--- What is required ---
Return all the lines below in which the string "computer" appears.

--- Information shown ---

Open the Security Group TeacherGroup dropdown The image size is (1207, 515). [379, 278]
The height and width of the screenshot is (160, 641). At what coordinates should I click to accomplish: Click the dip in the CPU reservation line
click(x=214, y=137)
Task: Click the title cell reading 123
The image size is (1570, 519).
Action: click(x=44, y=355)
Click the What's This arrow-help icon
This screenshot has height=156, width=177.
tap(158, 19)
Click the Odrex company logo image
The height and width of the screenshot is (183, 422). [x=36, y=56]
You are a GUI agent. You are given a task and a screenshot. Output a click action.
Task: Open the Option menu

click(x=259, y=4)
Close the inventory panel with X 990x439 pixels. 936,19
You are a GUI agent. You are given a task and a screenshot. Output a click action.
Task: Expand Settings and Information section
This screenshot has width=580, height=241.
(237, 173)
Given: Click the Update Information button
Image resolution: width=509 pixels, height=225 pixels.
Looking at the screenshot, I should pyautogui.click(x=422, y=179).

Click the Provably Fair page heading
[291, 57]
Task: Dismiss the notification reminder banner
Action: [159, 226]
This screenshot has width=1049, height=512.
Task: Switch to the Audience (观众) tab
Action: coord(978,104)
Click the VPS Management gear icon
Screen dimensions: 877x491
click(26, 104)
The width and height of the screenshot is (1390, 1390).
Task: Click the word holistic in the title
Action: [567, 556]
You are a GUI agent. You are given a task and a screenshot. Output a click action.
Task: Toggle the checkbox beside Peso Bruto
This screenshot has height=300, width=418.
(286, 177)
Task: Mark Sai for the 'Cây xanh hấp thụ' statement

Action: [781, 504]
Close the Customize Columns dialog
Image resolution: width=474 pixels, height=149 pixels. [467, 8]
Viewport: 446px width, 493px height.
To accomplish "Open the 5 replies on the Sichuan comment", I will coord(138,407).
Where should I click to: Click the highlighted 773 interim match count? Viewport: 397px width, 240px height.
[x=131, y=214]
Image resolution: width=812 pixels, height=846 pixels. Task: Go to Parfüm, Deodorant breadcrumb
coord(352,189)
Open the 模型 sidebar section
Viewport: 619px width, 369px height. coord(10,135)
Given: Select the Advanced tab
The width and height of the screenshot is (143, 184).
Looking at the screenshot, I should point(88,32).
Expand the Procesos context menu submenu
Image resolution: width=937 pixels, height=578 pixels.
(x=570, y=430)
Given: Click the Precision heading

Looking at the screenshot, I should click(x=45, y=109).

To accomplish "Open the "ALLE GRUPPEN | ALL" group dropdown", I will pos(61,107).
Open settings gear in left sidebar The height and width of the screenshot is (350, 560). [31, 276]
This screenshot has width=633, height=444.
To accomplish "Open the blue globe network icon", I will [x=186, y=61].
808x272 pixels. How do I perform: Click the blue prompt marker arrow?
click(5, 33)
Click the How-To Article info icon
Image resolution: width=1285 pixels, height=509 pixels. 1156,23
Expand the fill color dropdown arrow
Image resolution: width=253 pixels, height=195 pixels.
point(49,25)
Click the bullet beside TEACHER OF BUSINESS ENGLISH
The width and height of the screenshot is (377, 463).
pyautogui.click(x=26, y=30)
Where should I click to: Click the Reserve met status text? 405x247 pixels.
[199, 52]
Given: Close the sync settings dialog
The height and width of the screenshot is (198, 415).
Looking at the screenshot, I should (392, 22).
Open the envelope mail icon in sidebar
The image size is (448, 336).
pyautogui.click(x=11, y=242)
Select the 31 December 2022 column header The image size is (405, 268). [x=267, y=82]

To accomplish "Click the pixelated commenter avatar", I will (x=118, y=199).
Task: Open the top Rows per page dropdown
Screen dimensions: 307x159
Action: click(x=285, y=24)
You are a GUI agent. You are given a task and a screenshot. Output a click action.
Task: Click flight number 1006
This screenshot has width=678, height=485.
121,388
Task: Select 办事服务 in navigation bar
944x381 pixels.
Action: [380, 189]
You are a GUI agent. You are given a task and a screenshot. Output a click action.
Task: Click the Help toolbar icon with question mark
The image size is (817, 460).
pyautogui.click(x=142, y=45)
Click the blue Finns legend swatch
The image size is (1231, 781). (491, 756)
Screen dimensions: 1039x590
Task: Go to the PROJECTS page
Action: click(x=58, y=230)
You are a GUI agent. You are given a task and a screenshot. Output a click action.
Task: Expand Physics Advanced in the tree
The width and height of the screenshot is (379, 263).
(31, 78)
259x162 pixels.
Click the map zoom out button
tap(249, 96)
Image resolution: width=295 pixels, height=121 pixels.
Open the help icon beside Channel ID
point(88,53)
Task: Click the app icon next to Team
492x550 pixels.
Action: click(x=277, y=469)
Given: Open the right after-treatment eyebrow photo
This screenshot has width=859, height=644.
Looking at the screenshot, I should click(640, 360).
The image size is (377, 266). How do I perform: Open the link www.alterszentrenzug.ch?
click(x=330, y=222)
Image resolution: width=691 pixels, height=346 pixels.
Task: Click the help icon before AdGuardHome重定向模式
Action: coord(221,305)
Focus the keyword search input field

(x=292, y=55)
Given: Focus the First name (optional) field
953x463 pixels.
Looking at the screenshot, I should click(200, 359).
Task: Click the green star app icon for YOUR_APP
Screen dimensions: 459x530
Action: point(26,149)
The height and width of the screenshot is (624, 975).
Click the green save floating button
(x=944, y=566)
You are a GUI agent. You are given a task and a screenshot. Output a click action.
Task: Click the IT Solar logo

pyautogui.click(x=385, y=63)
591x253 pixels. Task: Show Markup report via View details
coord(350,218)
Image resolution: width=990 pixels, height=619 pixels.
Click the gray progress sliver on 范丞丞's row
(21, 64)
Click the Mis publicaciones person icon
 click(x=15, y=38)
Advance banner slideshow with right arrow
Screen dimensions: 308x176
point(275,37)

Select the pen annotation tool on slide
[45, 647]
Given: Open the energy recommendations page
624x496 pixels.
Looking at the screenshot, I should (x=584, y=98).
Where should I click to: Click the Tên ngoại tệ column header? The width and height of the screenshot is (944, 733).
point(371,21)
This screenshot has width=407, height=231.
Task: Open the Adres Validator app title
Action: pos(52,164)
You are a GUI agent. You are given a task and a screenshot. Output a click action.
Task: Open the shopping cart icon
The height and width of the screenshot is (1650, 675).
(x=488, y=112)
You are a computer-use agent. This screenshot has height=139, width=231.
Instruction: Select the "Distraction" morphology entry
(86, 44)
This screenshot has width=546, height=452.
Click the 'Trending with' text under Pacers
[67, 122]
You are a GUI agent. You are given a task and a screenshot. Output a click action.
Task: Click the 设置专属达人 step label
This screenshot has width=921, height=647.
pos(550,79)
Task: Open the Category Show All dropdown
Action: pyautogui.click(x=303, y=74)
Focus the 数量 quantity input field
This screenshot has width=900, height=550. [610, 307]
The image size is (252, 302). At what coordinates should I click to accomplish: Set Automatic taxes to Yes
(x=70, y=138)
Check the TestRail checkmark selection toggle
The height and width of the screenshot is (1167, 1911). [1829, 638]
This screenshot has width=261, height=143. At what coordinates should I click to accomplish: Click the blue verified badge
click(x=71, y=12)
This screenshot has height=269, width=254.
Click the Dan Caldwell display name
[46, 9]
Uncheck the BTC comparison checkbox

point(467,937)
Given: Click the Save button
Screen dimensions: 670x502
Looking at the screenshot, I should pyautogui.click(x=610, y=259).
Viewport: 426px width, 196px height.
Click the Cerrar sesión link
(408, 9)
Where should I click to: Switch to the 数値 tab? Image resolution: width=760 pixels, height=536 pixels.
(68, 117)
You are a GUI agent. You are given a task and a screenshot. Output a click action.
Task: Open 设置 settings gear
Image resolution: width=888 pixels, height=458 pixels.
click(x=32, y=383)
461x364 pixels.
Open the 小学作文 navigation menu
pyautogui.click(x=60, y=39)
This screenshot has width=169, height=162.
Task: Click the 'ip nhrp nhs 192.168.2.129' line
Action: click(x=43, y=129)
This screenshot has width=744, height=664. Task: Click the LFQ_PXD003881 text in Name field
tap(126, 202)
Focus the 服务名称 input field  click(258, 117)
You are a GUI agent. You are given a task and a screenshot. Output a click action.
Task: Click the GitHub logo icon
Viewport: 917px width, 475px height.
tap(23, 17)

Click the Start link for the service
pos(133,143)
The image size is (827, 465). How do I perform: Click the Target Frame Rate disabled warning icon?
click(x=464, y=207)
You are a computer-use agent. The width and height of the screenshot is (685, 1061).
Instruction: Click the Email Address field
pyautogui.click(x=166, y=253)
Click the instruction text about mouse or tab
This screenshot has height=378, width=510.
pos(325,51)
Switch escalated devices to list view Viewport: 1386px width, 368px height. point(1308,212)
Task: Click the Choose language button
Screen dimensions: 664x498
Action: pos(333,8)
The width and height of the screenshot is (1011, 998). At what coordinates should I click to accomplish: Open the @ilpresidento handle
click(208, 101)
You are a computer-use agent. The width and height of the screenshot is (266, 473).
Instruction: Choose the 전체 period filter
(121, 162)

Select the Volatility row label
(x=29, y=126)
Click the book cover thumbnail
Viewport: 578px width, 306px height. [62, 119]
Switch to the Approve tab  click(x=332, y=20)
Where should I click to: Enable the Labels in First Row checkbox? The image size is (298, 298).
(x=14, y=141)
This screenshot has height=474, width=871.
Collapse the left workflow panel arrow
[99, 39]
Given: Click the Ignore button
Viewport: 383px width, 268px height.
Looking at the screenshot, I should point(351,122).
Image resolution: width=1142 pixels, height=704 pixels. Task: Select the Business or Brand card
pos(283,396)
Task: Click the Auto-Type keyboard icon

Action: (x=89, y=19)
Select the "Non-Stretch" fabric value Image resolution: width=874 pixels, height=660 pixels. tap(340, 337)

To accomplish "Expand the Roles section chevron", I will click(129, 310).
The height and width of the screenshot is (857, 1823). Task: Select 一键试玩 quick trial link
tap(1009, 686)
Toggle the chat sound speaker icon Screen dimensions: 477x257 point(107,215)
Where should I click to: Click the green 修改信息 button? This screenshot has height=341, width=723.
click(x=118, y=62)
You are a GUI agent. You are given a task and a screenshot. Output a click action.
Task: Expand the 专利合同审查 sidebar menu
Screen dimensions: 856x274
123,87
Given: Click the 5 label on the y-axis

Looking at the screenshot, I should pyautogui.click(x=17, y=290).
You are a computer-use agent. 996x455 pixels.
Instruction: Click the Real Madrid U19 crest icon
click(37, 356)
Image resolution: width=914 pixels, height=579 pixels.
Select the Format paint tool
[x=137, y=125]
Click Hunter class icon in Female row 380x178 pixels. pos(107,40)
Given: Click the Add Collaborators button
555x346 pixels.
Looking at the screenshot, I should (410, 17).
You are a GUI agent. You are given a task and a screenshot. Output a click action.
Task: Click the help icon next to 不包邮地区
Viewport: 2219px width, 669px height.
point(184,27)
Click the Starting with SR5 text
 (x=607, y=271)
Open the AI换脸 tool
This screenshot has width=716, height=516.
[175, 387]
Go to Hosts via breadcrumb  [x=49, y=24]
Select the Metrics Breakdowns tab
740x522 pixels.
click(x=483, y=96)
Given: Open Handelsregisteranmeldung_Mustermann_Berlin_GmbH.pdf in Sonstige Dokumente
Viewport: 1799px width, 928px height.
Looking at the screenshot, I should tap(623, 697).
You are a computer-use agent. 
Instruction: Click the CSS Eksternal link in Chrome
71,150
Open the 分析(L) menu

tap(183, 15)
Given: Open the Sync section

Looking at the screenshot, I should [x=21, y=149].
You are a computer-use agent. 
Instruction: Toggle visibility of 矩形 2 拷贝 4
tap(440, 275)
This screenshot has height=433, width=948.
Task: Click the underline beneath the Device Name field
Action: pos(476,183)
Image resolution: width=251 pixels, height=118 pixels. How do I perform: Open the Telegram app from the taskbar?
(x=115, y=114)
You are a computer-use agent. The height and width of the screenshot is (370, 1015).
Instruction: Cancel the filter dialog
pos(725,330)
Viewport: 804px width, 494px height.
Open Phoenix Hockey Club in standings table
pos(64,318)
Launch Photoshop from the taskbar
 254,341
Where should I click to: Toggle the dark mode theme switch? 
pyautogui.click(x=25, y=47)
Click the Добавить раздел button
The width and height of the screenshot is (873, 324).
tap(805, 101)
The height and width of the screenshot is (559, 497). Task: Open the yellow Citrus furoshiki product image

--- Response ---
You are a computer-use agent. This screenshot has height=139, width=231.
You are a computer-use agent. The width and height of the screenshot is (685, 1061).
You are a computer-use agent. The width and height of the screenshot is (266, 473).
You are a computer-use agent. 996x455 pixels.
You are a computer-use agent. 
You are a computer-use agent. 
You are a computer-use agent. The height and width of the screenshot is (370, 1015).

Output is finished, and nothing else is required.